Plusieurs sélections africaines occupent désormais des places honorables dans le classement de la FIFA. Le Maroc figure dans le top 10 mondial, tandis que le Sénégal se maintient dans le top 20. D’autres nations, comme la Côte d’Ivoire ou l’Égypte, confirment également leur montée en puissance.
Les performances récentes face à des équipes européennes renforcent cette impression. La victoire ivoirienne contre la France en match amical en est une illustration : l’écart entre les continents se réduit, et les exploits ne relèvent plus du miracle.
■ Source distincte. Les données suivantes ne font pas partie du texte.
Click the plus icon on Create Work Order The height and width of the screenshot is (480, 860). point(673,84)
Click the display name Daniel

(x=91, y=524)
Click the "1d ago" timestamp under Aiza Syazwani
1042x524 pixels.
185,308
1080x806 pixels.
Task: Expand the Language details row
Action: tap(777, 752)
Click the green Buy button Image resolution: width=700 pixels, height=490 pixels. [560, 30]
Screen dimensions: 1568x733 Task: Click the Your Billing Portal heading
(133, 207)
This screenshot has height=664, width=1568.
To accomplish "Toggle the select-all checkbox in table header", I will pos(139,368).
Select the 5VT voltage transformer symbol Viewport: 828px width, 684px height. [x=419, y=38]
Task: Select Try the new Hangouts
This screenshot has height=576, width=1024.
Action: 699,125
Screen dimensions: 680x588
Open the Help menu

Des favoris africains clairement identifiés
Dans ce contexte, deux sélections se détachent comme les principales chances africaines pour 2026 : le Maroc et le Sénégal. Les Lions de l’Atlas, portés par une génération talentueuse, conservent une ossature solide malgré le changement de sélectionneur. Des joueurs comme Achraf Hakimi ou Yassine Bounou incarnent ce niveau d’excellence qui permet de rivaliser avec les meilleures nations.
Le Sénégal, de son côté, s’appuie sur une continuité remarquable. Depuis plusieurs années, les Lions de la Teranga enchaînent les performances solides en compétitions internationales. Leur régularité en phase finale de Coupe du monde témoignent d’une maturité collective précieuse. Solide, disciplinée et expérimentée, cette équipe est capable de poser de sérieux problèmes aux favoris.
Derrière ces deux locomotives, d’autres nations nourrissent des ambitions plus mesurées mais réelles. La Côte d’Ivoire, la République démocratique du Congo ou encore l’Égypte disposent d’effectifs compétitifs et pourraient créer la surprise.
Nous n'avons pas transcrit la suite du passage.